We all know about the questionable property takings that would level the south end if Sound Transit builds its preferred light rail system. Less publicized are the property losses at the University of Washington. If the U-District rail station is built as planned, the UW will lose a parking lot. And that just won't do. UW administrators have been lobbying to move the station site a block west, toward the Ave. That way, their parking lot would be saved.

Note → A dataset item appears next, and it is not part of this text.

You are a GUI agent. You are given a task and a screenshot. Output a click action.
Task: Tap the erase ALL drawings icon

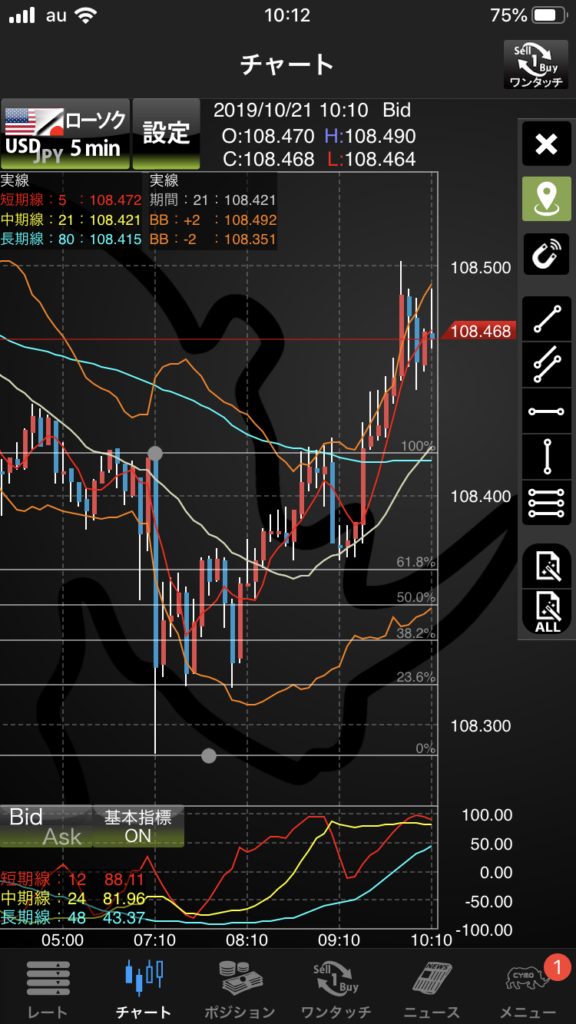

Unfortunately, the neighborhood would lose every building between the University Bookstore and NE 45th Street, including the eight-story, 124-unit Malloy Apartments, a tower of affordable housing for years. -- BEN JACKLET


Showing up Boeing

August 22nd's Seattle Times headline was titanic: "Software Payroll Surpasses Aerospace." In short, state economic data showed that "Jet City" has officially become "Jetson City" -- with sci-fi computer whizzes, rather than airplane mechanics, driving our economy.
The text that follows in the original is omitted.